By: Louisa May Alcott
Published By: Penguin Classics
Publication Date: October 8, 2014
Page Count: 160
Source: Kindly Provided by Publisher
Audience: Adult, Young Adult - Classics
I adore Louisa May Alcott. She has always been one of my favorite writers. The first time I read Little Women was like pulling up the blinds in a dark room - I was finally able to see into a fictional world that I wanted to live in and return to over and over. Little Women was perhaps the first novel that I reread on multiple occasions. I was lucky enough to receive the newly released Christmas Classics from Penguin. While all of them are visually appealing with their red birds, I chose to dive into this one first.
This is a collection of holiday themed short stories that are perfect for all the Louisa May Alcott lovers out there. The first segment, "A Merry Christmas", is the Christmas scene from Little Women. I loved watching the March girls celebrate Christmas so this was a perfect way for me to celebrate the holiday season. It's also nice to have that portion in a separate place so I can find it easily. I plan to make reading "A Merry Christmas" a yearly holiday tradition.

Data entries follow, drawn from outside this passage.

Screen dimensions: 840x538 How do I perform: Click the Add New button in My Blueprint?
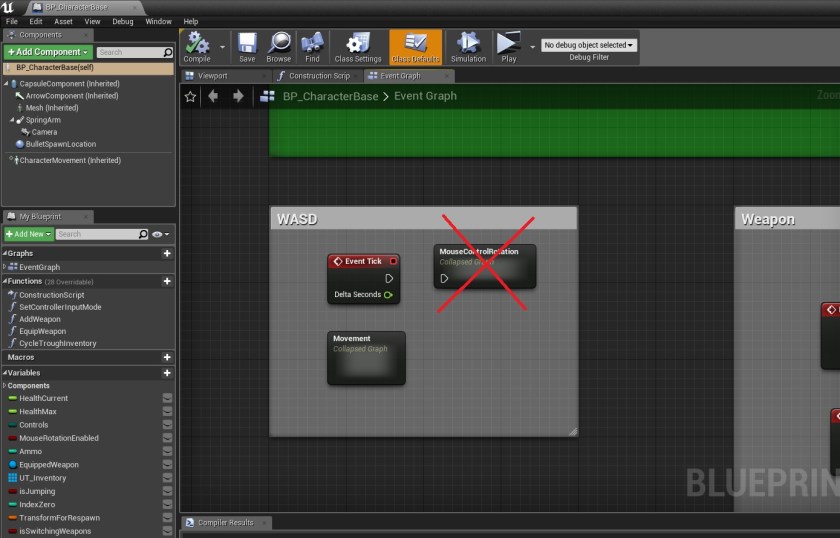[28, 234]
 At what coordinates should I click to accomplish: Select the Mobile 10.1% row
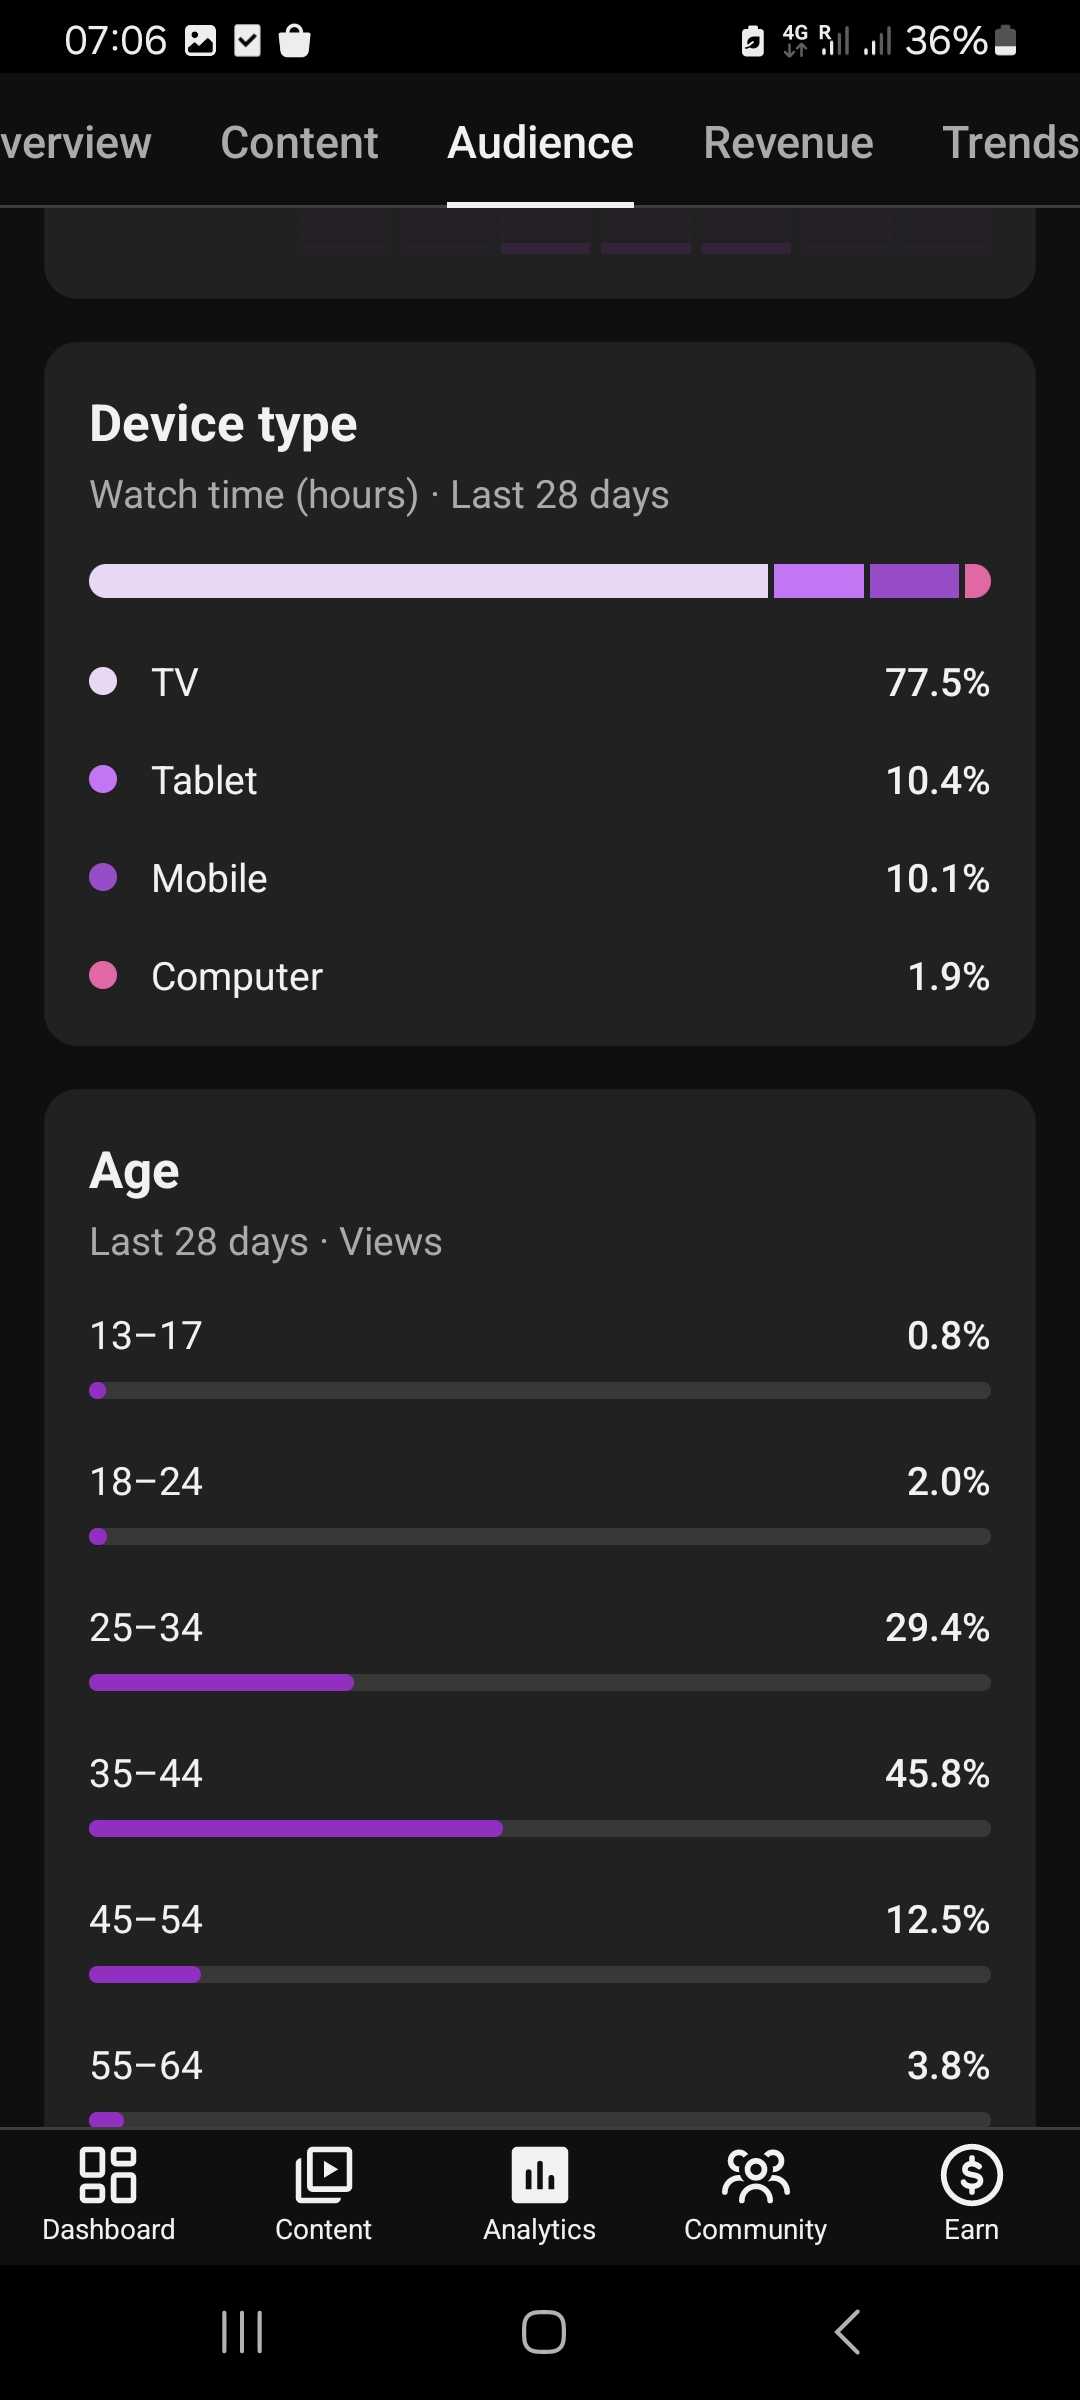point(540,878)
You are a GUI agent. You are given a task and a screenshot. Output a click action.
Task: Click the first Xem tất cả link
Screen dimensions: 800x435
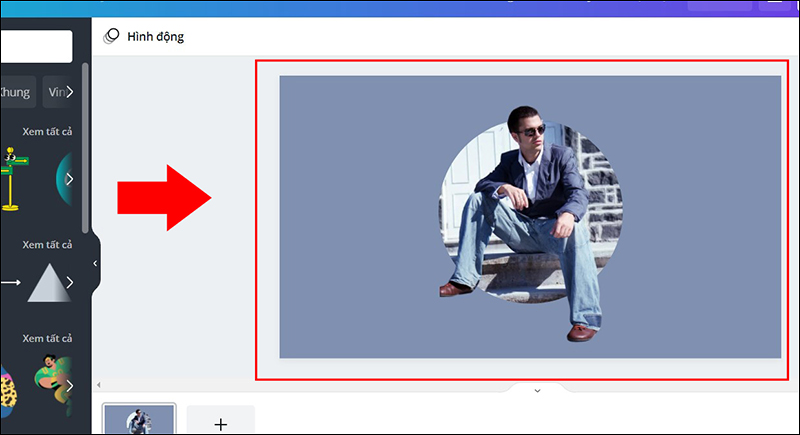click(48, 131)
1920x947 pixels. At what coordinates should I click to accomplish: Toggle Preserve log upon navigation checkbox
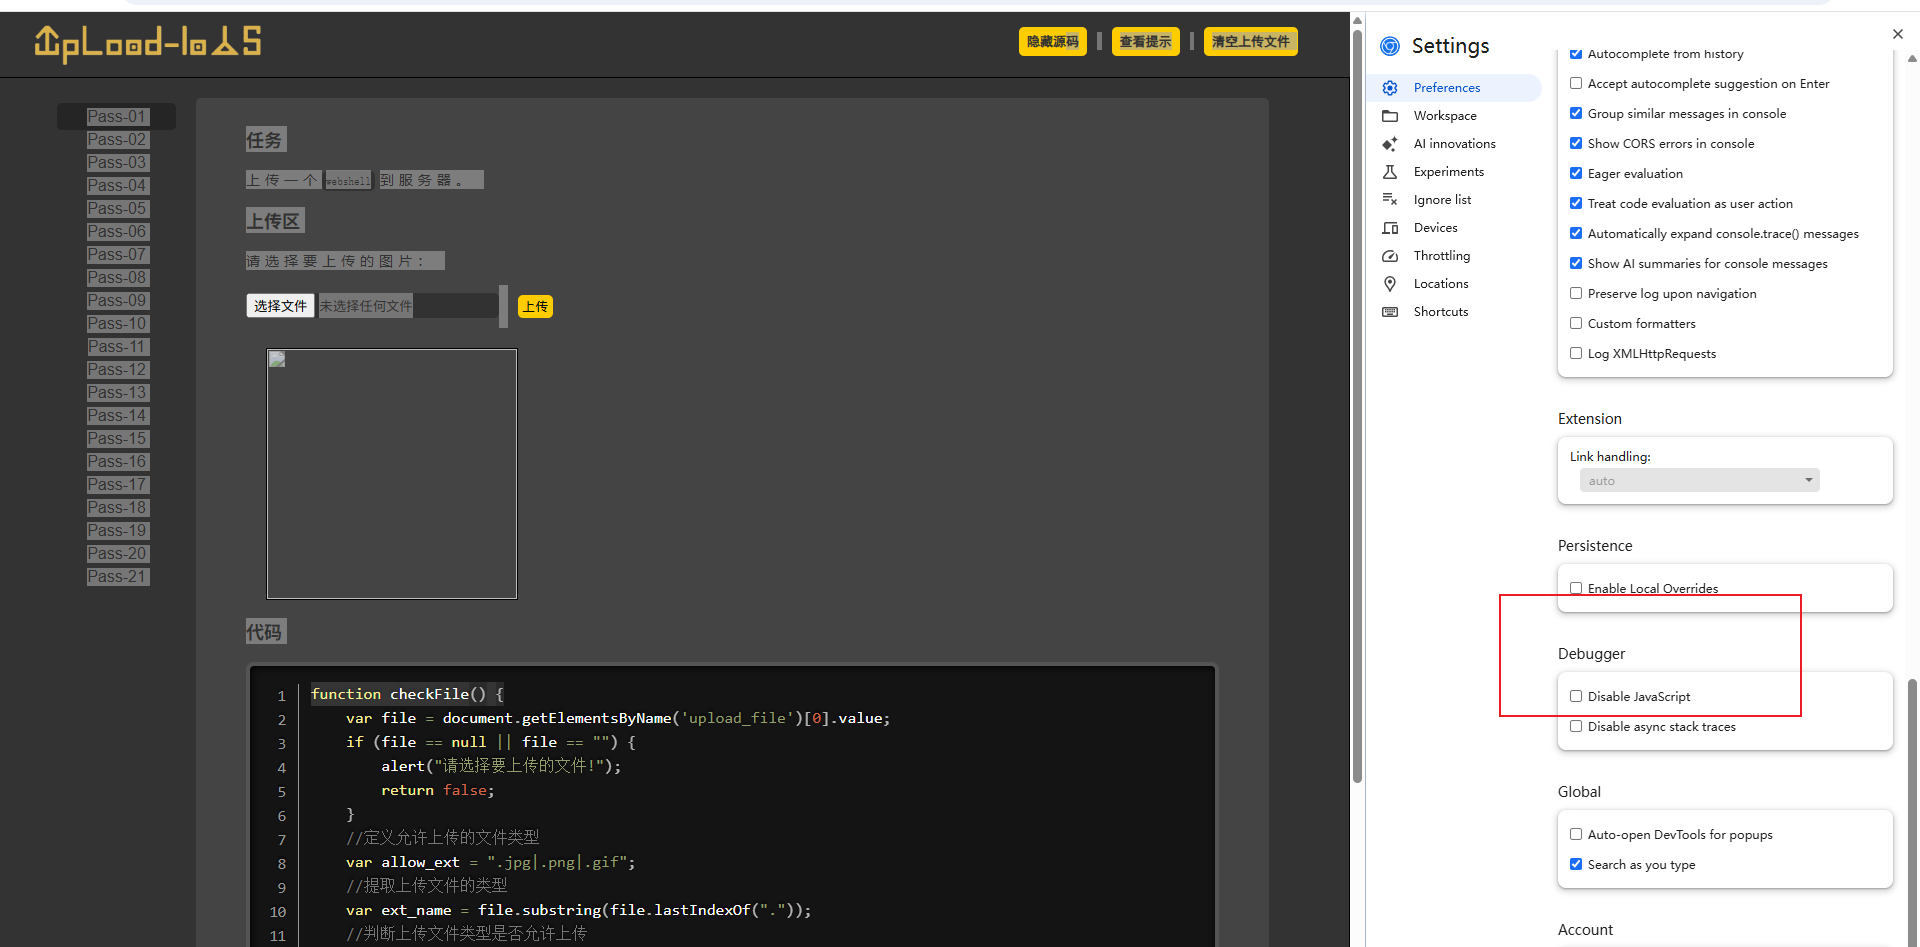coord(1576,294)
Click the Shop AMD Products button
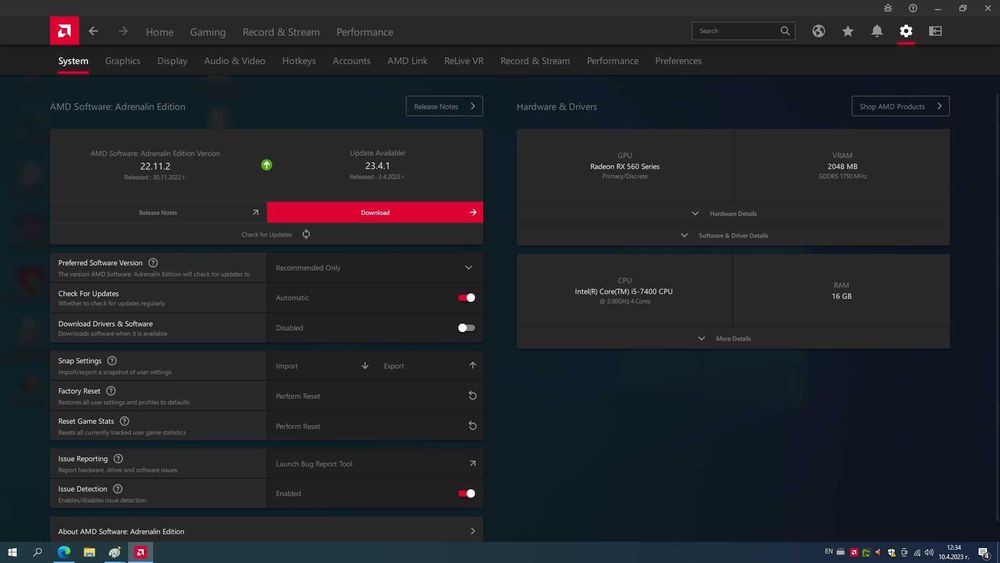Image resolution: width=1000 pixels, height=563 pixels. 900,106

The other stories are also gems, but nothing can trump "A Merry Christmas" for me. I loved learning more about holiday traditions in the 1800's by reading these lovely little tales. I highly recommend this one!
One Last Gripe: I don't have one. This is the perfect holiday collection for Louisa May Alcott fans.
Favorite Thing About This Book: I love the book itself. The cover and the details are beautiful.
First Sentence: Jo was the first to wake in the gray dawn of Christmas morning.
One of five beloved Christmas classics in collectible hardcover editions
A Merry Christmas collects the treasured holiday tales of Louisa May Alcott, from the dearly familiar Yuletide benevolence of Marmee and her “little women” to the timeless “What Love Can Do,” wherein the residents of a boarding house come together to make a lovely Christmas for two poor girls. Wildly popular at the time of their publication—readers deluged Alcott with letters demanding sequels—and drawing on Alcott’s family and experiences in the abolitionist and women’s suffrage movements, these stories have the authentic texture and detail of Christmas in nineteenth-century America, while their emphasis on generosity and charity make them timeless embodiments of the Christmas spirit.